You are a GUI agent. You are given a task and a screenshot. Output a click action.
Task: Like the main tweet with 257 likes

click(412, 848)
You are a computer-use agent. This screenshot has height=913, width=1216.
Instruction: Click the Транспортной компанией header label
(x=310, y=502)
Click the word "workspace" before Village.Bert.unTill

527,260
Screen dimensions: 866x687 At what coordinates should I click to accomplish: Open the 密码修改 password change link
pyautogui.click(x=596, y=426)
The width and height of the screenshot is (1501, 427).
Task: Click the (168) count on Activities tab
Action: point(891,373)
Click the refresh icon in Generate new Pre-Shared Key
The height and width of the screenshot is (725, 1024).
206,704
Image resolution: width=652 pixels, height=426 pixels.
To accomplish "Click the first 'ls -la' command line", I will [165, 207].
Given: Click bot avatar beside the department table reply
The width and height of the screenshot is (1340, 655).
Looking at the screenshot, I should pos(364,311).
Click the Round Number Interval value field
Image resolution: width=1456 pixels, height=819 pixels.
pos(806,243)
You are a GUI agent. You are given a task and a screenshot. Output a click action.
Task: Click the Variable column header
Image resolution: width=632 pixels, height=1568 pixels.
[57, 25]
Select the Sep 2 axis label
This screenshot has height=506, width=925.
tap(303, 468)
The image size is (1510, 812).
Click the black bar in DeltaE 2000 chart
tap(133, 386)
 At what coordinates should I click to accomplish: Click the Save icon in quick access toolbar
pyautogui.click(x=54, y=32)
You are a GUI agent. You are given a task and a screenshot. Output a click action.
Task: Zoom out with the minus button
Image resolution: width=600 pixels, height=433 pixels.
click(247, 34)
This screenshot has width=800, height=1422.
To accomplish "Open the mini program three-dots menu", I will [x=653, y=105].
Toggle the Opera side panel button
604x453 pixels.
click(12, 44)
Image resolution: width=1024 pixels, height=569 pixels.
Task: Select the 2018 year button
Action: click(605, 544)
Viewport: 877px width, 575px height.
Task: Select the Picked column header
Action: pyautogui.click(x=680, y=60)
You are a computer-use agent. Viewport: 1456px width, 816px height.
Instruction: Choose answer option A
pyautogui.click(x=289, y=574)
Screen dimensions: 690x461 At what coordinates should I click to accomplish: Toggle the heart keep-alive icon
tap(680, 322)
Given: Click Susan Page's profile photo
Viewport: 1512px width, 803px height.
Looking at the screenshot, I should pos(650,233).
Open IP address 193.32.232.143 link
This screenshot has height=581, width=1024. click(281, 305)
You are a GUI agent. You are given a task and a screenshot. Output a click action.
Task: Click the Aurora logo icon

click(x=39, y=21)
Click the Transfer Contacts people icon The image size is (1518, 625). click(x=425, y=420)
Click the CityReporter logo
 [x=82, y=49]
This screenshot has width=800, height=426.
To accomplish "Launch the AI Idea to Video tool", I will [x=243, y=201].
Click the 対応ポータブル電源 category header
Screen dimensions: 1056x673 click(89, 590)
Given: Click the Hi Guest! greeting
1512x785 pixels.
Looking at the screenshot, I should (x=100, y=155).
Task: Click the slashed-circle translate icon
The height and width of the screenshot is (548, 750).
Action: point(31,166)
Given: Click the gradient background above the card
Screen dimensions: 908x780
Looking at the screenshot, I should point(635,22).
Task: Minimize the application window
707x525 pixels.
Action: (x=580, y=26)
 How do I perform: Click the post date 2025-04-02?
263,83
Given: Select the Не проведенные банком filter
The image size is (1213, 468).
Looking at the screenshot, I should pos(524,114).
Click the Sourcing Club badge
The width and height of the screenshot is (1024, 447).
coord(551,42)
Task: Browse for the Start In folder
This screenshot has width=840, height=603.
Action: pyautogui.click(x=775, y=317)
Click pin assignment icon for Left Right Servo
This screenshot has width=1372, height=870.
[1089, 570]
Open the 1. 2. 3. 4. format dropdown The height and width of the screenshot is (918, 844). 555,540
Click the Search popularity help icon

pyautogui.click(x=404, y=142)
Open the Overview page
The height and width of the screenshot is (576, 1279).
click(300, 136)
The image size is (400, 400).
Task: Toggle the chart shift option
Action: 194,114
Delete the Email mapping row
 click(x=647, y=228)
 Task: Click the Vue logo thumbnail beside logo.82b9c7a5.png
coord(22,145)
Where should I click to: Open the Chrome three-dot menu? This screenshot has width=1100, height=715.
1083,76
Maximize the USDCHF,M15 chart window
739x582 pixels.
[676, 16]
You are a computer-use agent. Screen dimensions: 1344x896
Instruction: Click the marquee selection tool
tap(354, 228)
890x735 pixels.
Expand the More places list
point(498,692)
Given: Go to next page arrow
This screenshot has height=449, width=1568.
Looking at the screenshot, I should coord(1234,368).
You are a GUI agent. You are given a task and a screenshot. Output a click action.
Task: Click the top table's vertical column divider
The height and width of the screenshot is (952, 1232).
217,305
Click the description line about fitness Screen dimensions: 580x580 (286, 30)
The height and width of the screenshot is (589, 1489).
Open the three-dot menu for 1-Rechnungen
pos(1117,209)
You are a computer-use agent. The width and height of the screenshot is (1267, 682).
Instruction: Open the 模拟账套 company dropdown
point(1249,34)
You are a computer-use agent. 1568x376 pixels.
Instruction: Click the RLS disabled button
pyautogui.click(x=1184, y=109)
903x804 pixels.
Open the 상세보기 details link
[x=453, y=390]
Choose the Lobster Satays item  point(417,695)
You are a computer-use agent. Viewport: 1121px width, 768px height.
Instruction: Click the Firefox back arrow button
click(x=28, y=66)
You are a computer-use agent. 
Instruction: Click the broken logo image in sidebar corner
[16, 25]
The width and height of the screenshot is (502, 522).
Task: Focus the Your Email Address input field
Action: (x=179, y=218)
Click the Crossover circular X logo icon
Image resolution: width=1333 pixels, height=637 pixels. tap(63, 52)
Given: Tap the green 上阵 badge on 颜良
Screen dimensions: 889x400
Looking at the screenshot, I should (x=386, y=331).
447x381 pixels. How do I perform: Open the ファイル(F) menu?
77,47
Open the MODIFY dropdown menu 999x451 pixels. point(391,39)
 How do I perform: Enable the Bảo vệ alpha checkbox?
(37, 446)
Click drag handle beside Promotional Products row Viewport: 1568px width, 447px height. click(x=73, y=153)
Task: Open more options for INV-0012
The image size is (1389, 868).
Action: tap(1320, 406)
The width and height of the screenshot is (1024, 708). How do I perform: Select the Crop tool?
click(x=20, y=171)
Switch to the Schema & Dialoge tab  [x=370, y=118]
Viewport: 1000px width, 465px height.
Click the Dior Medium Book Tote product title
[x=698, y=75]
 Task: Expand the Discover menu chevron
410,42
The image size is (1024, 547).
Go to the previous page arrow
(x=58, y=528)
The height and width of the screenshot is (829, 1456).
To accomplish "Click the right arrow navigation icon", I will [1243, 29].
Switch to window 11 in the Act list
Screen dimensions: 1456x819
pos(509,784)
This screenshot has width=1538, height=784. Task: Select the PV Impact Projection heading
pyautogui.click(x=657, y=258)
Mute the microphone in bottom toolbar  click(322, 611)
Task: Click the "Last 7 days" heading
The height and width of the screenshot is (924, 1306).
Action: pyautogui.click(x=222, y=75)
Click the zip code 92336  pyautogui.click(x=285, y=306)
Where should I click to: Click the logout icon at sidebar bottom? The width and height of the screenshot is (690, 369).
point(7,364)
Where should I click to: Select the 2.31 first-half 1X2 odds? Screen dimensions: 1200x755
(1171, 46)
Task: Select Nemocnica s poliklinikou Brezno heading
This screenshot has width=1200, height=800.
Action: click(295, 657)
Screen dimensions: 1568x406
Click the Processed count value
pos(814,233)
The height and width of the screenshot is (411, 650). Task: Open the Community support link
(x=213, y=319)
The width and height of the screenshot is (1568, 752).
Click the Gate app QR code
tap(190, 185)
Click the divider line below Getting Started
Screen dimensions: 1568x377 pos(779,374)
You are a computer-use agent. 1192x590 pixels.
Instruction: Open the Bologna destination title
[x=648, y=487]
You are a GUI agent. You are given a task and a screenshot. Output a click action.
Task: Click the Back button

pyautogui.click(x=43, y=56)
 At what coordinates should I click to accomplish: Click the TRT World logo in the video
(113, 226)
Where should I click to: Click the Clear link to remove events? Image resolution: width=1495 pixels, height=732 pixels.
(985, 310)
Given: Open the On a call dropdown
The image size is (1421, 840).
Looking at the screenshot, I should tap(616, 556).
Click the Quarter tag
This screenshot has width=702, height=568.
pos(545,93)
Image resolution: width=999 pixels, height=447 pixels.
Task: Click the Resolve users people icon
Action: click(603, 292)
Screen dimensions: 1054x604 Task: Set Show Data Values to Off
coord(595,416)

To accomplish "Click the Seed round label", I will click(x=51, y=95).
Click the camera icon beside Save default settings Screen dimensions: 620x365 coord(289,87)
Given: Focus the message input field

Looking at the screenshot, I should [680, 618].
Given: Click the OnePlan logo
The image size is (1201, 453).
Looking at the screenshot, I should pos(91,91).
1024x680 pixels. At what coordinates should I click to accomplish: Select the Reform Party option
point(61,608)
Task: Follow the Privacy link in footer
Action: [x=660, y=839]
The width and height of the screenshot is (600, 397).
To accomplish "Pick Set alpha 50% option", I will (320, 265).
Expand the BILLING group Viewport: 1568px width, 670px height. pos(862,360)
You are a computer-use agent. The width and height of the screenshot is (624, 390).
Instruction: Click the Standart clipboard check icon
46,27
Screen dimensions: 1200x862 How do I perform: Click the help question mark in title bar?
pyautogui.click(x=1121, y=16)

++++++++

* Task to complete:
The answer must consist of each line from the entries that contains the string "table".

* Answer:
Given: Click bot avatar beside the department table reply
Task: Click the top table's vertical column divider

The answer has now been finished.